Can Social Media Help During Disasters? [INFOGRAPHIC]

Mike Allton
Mike Allton Internet Marketing Consultant, The Social Media Hat

Posted on June 5th 2013

Can Social Media Help During Disasters? [INFOGRAPHIC]
Can Social Media Help During Disasters?

Over the past 30 years, the United States has endured many natural disasters each year, including earthquakes, wildfires, storms, floods and extreme heat. The impact of these disasters is incredibly high, affecting over 800,000 people each and every year. And during the most severe circumstances, as homes are destroyed and families are separated, traditional lines of communication are typically blocked. Phone lines becomes damaged, electricity delivery is interrupted, and cell phone carriers are overwhelmed. As a result, and more and more people are turning to the Internet, and Social Media specifically, for both news and information during a crisis.

As a form of Disaster Response, Social Media is coming to the fore. According to the infograph below from Frankie Rendón, in a study by the Red Cross, 76% of respondents had used social media to determine whether or not a loved one was safe after a disaster, and an additional 25% had gone on to download a diaster-related app of some kind. 24% of respondents had actually been in a disaster and had used social media to let loved ones know they were safe.

Perhaps more stunning is that during the recent disasters that were included in these studies, a fifth of the survivors had used social media, websites or email to contact emergency responders, as opposed to calling 911, and 44% actually asked their friends and contacts online to get a hold of responders!

Not so many years ago, these people would have had no options at all.

And Americans expect that this will work.

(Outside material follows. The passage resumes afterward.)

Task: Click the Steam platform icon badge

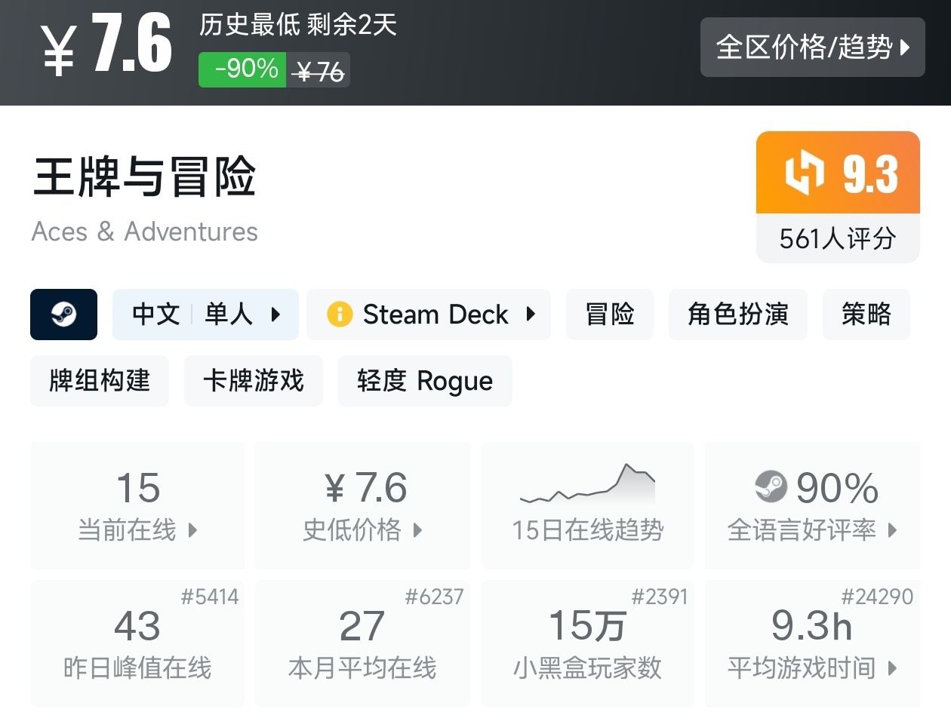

In fact, 80% of us believe that emergency respondents should and are monitoring social media and other Internet sources. Fortunately, they are. Both here in the U.S. and abroad.

During Hurricane Sandy, FEMA (Federal Emergency Management Agency) actually tweeted, "Phone lines may be congested during/after #Sandy. let loved ones know you're OK by sending a text or updating your social networks." And 23 Red Cross staffers monitored 2.5 million Sandy-related social media postings, and tagged 4,500 of those updates for officials to follow-up on, getting aid to those who needed it.

Hurricane Sandy is just one of several recent disasters mentioned in the infograph below, including 2011's deadly tornado season, Japan's tsunami on March 11, 2011, and Haiti's earthquake in 2010. The two non-U.S. disasters are included to demonstrate the global impact that social media is having on disaster response, and how people around the world unite behind a common cause whenever disaster strikes, no matter where it is.

 The new face of disaster response.

What do you think about the growing role of social media in disasters? Do you think it's helpful that so much news and information is being disseminated in this way, or do you fear the inevitable inaccuracies and outright scams that crop up? Have you ever used social media during a disaster, either as a victim or as someone looking for information or ways to help?

Infograph credit to USF's Online MPA at:
Red Cross monitoring image courtesy of phoenixar, Flickr.

Mike Allton

Mike Allton

Internet Marketing Consultant, The Social Media Hat

I love to help small businesses and organizations that are interested in using the Internet more effectively. I provide a comprehensive set of consulting services, which include Social Media, Blogging, website development, SEO and Internet marketing.

I started my own website design firm in 2007 when I moved to St. Louis. Though I had been designing websites for years, it was always side jobs and part time gigs until I started my own firm. I now provide professional web development and Internet consulting full time.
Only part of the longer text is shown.